The fourth and final component of the operon is the gene for an uncharacterized protein with a DUF4136 domain. This domain has been found in bacterial lipoproteins [12]. According to InterPro this polypeptide has a signal peptide and the main part of the protein has external localization.

3.4. A Model of BiofilmReg Protein Localization

In summary, we present a proposal for colocalization of the four described proteins in bacterial cells (Figure 2).

Figure 2: Components of BiofilmReg operon topology in bacterial cell predicted by InterPro Service (http://www.ebi.ac.uk/interpro/). The components are as follows: (1) two-component transcriptional regulator; (2) uncharacterized conserved protein, containing LysM and FecR domains; (3) periplasmic sensor signal transduction histidine kinase; and (4) uncharacterized DUF4136 superfamily protein.

The periplasm contains two proteins and the signaling domain of HK. One is binding to the rigid exoskeleton (peptidoglycan), which determines cell shape [44], the second is bound to the lipids of the outer or inner membranes. The PBP and HK units sense different signals, which can be transmitted to RR in the cytoplasm and alter target gene expression.

The interruption of this operon by plasposon pTnMod-RKm insertion destroyed all four genes’ transcription. Only short fragment of RR gene (148 bp) rests before plasposon sequence. Promoter, detected by BPROM and NNPP servers in the end of plasposon, is divided by the second part of RR gene (564 bp) from the next ORF and so cannot be active. As a result Romanova et al. detected the absence of biofilm formation in vitro by modified strain [6].

3.5. Searching of Orthologs of BiofilmReg Operon Components

Do such operons occur frequently in other known bacteria? We searched for orthologs of BiofilmReg operon components to answer this question. First we analyzed Gram-negative bacteria of classes Beta- and Gammaproteobacteria, which are often recorded among opportunistic microorganisms that cause nosocomial infections. A cohort of 45 genomes belonging to 21 genera was examined. A result was considered positive if at least two adjacent components of the operon were detected together in the panel of genomes we searched (Table 1).

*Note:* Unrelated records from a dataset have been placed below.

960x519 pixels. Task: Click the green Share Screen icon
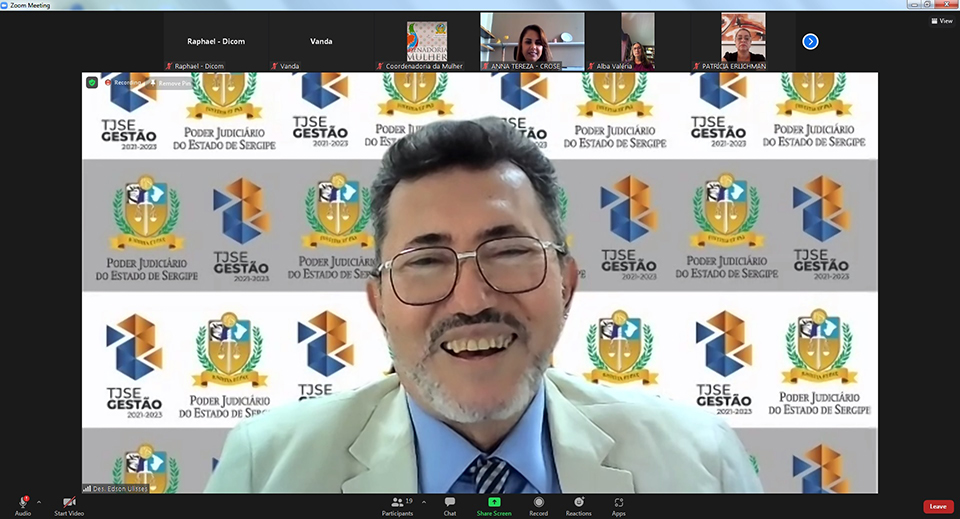click(x=494, y=502)
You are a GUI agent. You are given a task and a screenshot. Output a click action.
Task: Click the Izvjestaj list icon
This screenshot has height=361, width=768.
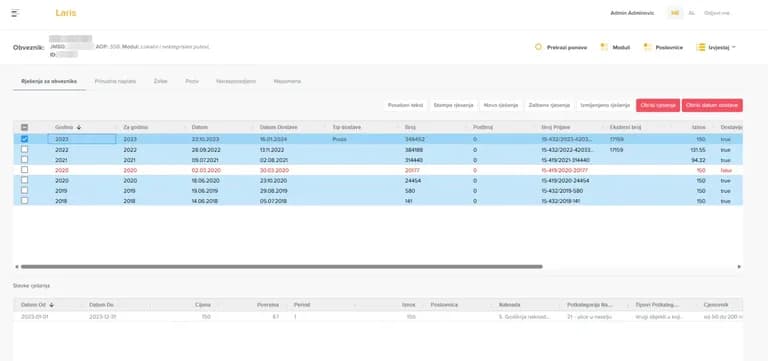700,47
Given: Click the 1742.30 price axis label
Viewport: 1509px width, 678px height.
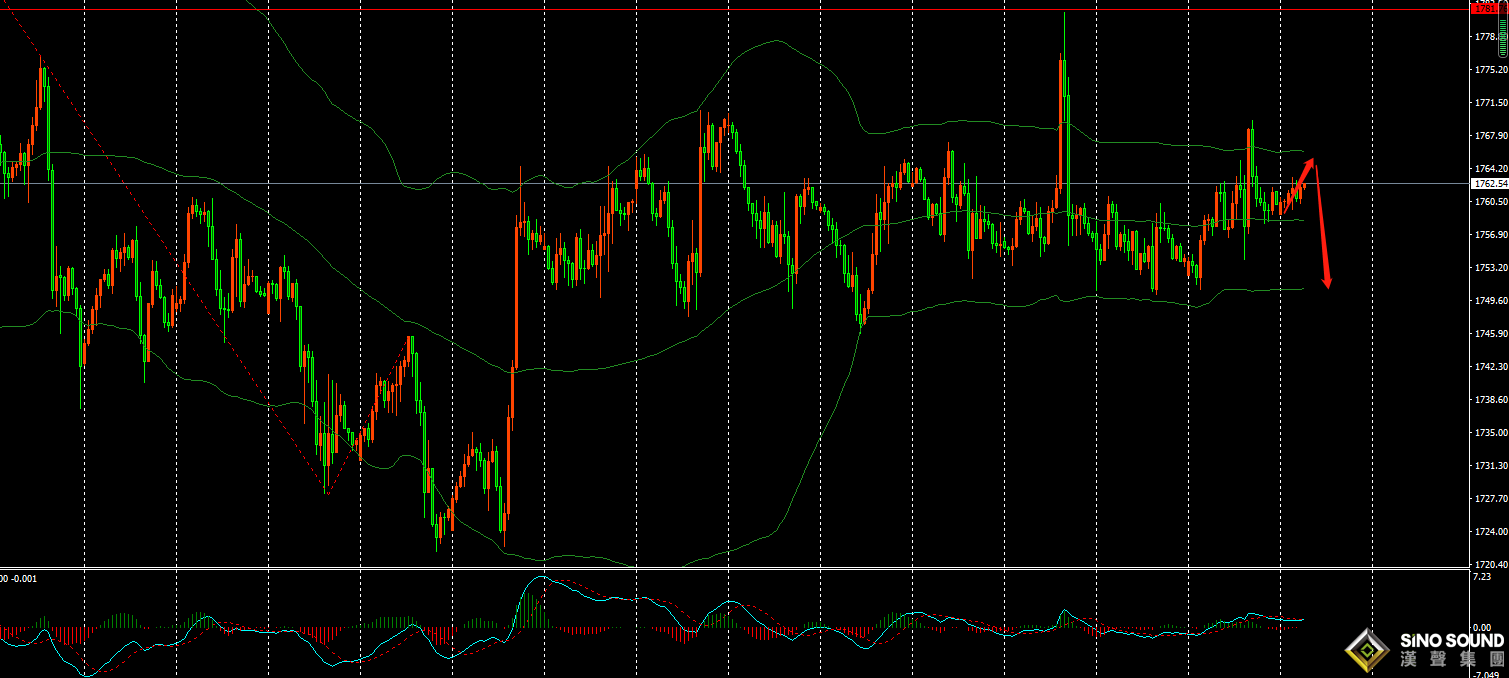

Table 1: Representatives of Betaproteobacteria and Gammaproteobacteria, which were checked for presence of at least two adjacent components of operon.

Among Gammaproteobacteria, only two Pseudomonas strains, P. aeruginosa PAO1 and P. fluorescens PCL1751, had a couple of orthologous genes. These appear to be an exception. In the class Betaproteobacteria, only the Burkholderiales order had genera containing orthologs of the BiofilmReg operon genes. Various species of the Burkholderia genus included fully sized operons in their genomes (Tables 1 and 2). However, other genera in the Burkholderiaceae family had individual species with orthologs of the operon.

Table 2: Main domain of the proteins, coding by BiofilmReg operon genes.

Thus, Pandoraea thiooxydans contained a couple of the target genes (Table 2), but there were no orthologous genes in P. pnomenusa (CP006900.2). Three genera of Alcaligenaceae and a single species, Ralstonia pickettii, from the Ralstoniaceae family had orthologs of operon genes. Representatives of two other families of the order Burkholderiales—Comamonadaceae and Sutterellaceae—had no genomes with orthologs. Overall 21 genomes with orthologous genes for BiofilmReg operon have been identified and analyzed (Table 2). Among them there is the Russian epidemic strain Achromobacter ruhlandii ST36 (GenBank Accession Number CP017433.1) [45], whose operon is submitted in GenBank with Accession Number KU252680. Almost all Burkholderia genomes have an identical operon structure: RR, PBP, HK, and UnP. However, in L. mirabilis (Burkholderiaceae) and A. faecalis (Alcaligenaceae), genome UnP was substituted by glutamyl-tRNA reductase and AraC family transcriptional regulator, respectively. Representatives of Achromobacter, Bordetella, and Ralstonia genera had three-component operons without UnP. Finally, the operon of P. thiooxydans DSM 25325 was the most divergent in Burkholderiales order and included only two genes: PBP and HK.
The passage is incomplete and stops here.